● TASK TO CARRY OUT
One part of the entries below is wanted: the lines from the one containing "Image resolution: width=257" through the one containing "583x321 pixels.". Write those out exactly and nothing else.

● WORKING DATA
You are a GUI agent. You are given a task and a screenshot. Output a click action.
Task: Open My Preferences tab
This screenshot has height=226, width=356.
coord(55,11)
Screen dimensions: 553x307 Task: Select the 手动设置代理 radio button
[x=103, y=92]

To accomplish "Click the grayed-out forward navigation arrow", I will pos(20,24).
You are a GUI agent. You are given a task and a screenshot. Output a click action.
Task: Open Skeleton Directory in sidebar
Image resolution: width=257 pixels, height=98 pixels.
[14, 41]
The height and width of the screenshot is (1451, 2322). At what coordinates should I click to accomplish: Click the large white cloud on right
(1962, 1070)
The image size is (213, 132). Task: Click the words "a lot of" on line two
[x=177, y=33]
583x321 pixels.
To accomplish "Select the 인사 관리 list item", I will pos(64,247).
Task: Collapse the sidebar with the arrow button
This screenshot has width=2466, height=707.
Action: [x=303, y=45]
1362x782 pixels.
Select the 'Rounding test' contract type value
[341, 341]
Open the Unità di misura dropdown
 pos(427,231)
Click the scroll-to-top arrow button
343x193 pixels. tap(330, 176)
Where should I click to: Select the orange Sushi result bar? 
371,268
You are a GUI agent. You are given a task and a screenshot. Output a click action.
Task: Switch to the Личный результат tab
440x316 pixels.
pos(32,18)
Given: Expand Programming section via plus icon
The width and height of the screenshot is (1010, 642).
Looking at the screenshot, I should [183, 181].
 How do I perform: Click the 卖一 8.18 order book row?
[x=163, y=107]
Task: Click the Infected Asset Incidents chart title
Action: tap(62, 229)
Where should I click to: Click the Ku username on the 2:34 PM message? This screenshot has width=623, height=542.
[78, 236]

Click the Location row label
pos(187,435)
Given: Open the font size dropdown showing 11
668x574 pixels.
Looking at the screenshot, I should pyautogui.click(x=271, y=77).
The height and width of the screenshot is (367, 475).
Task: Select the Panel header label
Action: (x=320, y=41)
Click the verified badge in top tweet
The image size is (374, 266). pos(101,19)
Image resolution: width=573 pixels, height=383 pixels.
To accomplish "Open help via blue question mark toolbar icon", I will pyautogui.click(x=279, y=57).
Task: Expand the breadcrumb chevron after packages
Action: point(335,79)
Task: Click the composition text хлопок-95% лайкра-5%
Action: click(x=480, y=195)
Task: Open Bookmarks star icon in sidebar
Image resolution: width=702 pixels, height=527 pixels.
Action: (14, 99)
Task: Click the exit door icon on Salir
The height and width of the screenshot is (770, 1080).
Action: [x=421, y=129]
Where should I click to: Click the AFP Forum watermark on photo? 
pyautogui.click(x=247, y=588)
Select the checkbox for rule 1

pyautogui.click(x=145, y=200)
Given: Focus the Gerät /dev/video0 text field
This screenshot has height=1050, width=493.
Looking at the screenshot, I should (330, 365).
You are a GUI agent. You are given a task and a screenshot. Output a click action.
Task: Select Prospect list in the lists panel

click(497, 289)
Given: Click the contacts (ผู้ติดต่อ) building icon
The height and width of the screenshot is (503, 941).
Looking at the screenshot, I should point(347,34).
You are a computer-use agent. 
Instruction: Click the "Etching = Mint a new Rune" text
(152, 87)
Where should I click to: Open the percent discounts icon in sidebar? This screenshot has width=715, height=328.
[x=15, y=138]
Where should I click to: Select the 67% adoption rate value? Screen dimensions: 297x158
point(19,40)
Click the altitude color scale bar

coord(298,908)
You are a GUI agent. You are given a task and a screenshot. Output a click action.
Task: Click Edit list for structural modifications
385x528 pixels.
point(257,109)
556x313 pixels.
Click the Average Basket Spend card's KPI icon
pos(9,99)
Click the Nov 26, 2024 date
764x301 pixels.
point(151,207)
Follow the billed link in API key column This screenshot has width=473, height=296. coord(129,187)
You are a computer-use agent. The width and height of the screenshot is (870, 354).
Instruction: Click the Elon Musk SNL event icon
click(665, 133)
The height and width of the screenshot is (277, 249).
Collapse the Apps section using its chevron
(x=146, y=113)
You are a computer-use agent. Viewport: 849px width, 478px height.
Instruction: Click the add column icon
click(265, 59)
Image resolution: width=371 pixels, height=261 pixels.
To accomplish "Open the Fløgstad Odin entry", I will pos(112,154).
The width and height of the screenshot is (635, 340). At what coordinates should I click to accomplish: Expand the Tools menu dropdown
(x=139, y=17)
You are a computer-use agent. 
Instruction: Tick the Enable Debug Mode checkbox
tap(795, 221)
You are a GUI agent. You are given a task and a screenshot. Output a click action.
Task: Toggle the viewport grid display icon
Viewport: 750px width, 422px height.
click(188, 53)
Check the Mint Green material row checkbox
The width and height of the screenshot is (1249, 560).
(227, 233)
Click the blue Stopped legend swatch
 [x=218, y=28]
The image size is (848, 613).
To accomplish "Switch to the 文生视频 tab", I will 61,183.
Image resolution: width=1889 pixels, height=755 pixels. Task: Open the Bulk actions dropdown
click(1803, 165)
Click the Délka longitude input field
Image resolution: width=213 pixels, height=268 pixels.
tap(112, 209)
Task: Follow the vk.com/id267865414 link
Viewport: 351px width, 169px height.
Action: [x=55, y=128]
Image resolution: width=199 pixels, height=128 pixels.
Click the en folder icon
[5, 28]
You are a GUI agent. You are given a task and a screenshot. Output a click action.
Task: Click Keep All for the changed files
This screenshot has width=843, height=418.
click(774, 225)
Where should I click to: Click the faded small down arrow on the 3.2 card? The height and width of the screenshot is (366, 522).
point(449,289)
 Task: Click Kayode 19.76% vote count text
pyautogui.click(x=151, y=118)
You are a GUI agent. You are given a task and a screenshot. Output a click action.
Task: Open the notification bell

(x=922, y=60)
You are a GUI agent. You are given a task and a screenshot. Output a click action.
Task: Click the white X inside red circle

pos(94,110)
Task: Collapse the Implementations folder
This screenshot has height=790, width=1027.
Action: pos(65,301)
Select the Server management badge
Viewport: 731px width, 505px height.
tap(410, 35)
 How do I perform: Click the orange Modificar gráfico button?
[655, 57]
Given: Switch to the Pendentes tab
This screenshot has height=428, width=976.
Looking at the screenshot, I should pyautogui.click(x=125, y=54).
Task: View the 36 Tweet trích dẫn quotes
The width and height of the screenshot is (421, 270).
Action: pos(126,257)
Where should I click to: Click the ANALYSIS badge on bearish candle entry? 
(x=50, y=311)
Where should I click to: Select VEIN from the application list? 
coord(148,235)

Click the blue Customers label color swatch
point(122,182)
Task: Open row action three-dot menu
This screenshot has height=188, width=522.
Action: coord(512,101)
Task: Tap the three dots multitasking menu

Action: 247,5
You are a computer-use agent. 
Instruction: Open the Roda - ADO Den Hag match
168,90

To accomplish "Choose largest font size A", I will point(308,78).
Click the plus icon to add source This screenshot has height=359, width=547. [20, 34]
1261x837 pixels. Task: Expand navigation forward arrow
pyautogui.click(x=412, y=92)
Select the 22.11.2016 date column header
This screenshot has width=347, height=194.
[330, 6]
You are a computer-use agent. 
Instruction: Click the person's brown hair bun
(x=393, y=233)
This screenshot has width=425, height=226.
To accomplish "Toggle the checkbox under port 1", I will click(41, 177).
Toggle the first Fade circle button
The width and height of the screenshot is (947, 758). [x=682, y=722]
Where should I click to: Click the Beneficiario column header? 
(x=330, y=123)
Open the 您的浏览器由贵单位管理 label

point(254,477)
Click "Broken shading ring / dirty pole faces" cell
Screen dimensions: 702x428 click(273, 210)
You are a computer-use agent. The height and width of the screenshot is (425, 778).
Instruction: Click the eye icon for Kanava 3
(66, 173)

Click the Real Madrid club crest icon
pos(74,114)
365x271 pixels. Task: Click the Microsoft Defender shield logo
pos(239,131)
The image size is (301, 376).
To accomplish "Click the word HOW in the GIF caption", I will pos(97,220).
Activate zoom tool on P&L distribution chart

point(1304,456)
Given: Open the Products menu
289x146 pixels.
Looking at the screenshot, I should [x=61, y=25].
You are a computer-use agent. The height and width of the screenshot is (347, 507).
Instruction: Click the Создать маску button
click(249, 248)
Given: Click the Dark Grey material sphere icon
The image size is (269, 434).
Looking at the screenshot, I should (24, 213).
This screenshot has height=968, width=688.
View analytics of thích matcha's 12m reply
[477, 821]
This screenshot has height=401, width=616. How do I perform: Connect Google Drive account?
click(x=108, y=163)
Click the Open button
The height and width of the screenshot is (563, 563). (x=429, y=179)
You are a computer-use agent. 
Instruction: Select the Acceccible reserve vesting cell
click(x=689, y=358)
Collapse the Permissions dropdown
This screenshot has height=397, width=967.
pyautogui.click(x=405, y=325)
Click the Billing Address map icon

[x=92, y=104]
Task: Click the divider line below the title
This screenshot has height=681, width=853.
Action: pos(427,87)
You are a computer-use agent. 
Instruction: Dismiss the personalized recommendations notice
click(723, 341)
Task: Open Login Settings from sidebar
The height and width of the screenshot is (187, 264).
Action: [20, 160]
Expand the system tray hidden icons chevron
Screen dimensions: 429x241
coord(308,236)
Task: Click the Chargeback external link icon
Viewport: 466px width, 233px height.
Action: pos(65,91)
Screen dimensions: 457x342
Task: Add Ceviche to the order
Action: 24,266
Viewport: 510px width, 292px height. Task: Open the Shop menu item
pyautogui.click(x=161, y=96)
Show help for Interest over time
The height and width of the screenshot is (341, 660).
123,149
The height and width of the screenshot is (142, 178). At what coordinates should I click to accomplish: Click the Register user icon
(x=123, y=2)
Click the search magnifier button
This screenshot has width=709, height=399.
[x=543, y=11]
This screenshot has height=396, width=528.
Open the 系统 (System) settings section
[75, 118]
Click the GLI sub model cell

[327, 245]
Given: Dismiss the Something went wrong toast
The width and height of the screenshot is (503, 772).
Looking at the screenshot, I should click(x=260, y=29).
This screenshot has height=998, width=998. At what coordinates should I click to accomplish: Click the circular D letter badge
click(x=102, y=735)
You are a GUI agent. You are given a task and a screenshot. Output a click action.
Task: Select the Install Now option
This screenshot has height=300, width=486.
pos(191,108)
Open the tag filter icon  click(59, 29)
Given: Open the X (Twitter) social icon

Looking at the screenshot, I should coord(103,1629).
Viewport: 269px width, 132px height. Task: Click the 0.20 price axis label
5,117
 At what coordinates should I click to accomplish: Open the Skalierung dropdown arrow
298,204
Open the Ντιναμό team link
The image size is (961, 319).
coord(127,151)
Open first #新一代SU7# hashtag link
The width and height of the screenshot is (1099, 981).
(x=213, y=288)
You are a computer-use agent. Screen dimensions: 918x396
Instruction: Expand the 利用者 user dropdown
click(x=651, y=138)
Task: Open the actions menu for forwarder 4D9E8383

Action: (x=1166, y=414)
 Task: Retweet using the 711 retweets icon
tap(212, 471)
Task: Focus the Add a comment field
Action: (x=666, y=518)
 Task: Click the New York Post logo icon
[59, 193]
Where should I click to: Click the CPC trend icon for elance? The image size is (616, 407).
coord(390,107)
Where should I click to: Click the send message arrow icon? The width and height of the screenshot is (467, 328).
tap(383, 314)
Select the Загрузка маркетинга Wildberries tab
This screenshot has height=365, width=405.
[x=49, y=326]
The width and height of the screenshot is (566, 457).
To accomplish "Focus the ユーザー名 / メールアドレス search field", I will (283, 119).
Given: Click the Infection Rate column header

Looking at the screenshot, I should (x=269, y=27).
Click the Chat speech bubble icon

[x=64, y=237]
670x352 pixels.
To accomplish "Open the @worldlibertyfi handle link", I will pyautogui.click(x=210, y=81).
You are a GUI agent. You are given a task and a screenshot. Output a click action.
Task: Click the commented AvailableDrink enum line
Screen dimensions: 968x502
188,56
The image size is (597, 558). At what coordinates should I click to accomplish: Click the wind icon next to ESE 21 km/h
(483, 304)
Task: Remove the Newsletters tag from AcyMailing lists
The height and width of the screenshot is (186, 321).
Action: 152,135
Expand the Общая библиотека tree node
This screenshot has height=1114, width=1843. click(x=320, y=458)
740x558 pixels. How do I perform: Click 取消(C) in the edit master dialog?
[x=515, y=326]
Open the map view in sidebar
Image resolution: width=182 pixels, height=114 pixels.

● ANSWER AREA
Image resolution: width=257 pixels, height=98 pixels.
[14, 41]
The height and width of the screenshot is (1451, 2322). At what coordinates should I click to accomplish: Click the large white cloud on right
(1962, 1070)
The image size is (213, 132). Task: Click the words "a lot of" on line two
[x=177, y=33]
583x321 pixels.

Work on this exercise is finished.